10th May 2024

Smartnumbers Consortium: the power of community

By Jamie MacGregor

Fraudsters don’t operate in silos, so why should counter-fraud professionals? And collaboration between fraud teams in the fight against fraud is so much easier when your technology solution enables it by design.

Smartnumbers analysis of calls made to our customers’ contact centres shows that 52% of the bad actors we flagged were targeting more than one organisation. Individual fraudsters can be seen targeting contact centres again and again across multiple organisations and sectors, using a variety of techniques to validate stolen personal data and gather more.

For fraud teams trying to keep up with fast-evolving fraudster behaviour, keeping track of the suspicious activity flagged by their own teams is cumbersome. Having easy access to intelligence from other organisations is very rare. Yet both are essential if we are to be effective in the fight against fraud.

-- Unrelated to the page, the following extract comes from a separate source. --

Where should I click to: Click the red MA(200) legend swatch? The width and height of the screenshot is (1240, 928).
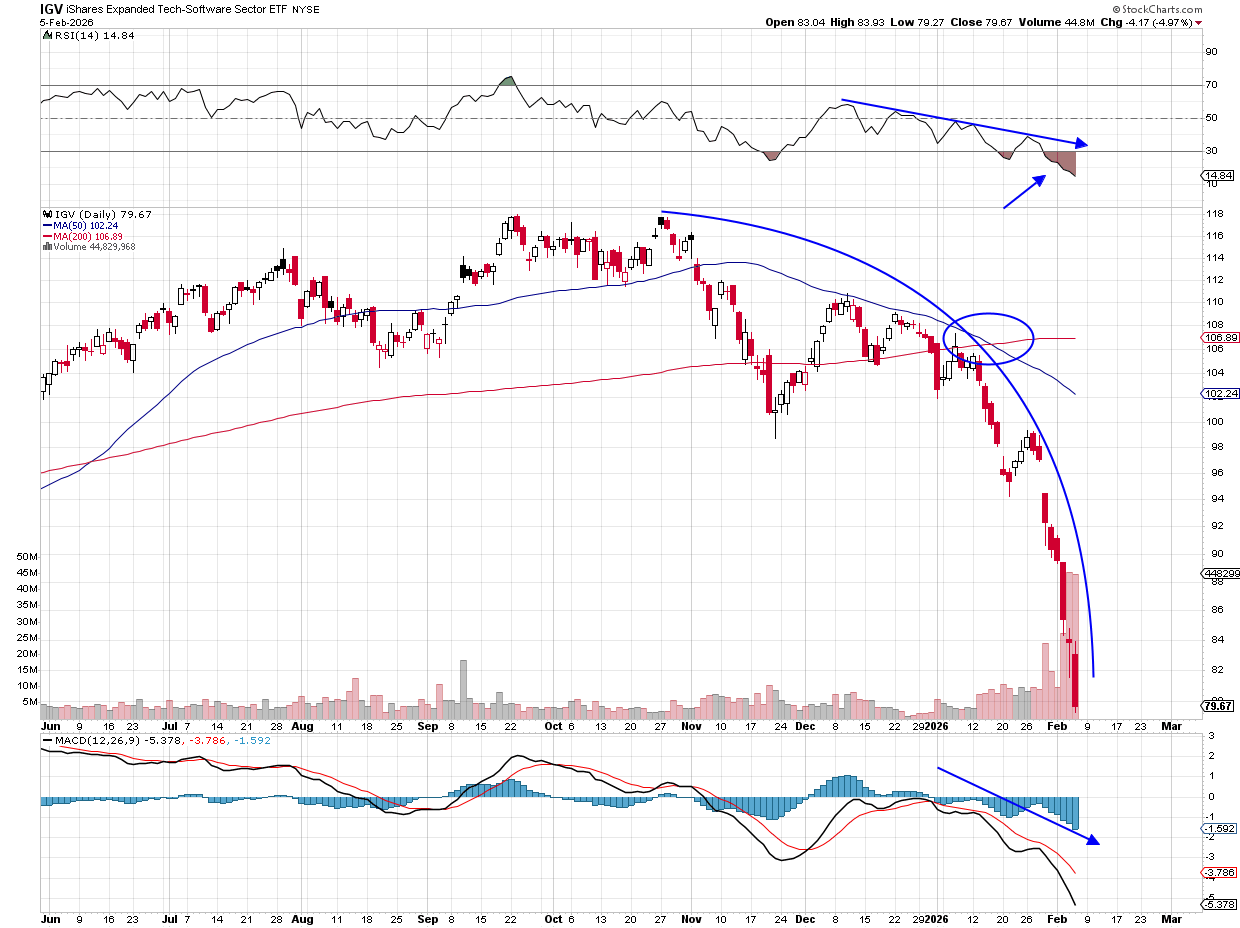click(x=46, y=236)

Traditionally fraud teams (and the systems they use) operate in silos, with collaboration and intelligence-sharing between departments and other organisations a slow, manual process. It can also feel exposing to share data on potential fraudulent activity outside the company. 

This is where Smartnumbers Consortium comes in – by enabling our community to share data and work together.  We do this through knowledge and best practice sharing events – and more specifically through the consortium intelligence-sharing features in the Smartnumbers Protect platform itself.

As part of Smartnumbers Protect, we maintain structured profiles with intelligence about known fraudsters identified by our customers. This enables organisations to effectively handle calls from fraudsters and manage risk.

Cross-organisational intelligence-sharing through the Smartnumbers platform makes it easier to stop fraud:

  • Gathering intelligence about fraudsters flagged by Smartnumbers customers, such as how many organisations have flagged a particular caller and how many incidents they have been involved in, gives fraud teams more confidence to make decisions.
  • Details on the methods used by prolific fraudsters  give a better understanding of the fraudster lifecycle and how the contact centre is involved.
  • Access to collective intelligence along with the ability to create internal fraudster profiles, store notes and configure alerts for certain callers enables fraud teams to speed up fraud investigations and take action more quickly.

This rich, combined data source is a powerful tool which can be used by both fraud operations teams and organised crime teams to build up more context about prolific fraudsters and assist in complex fraud investigations.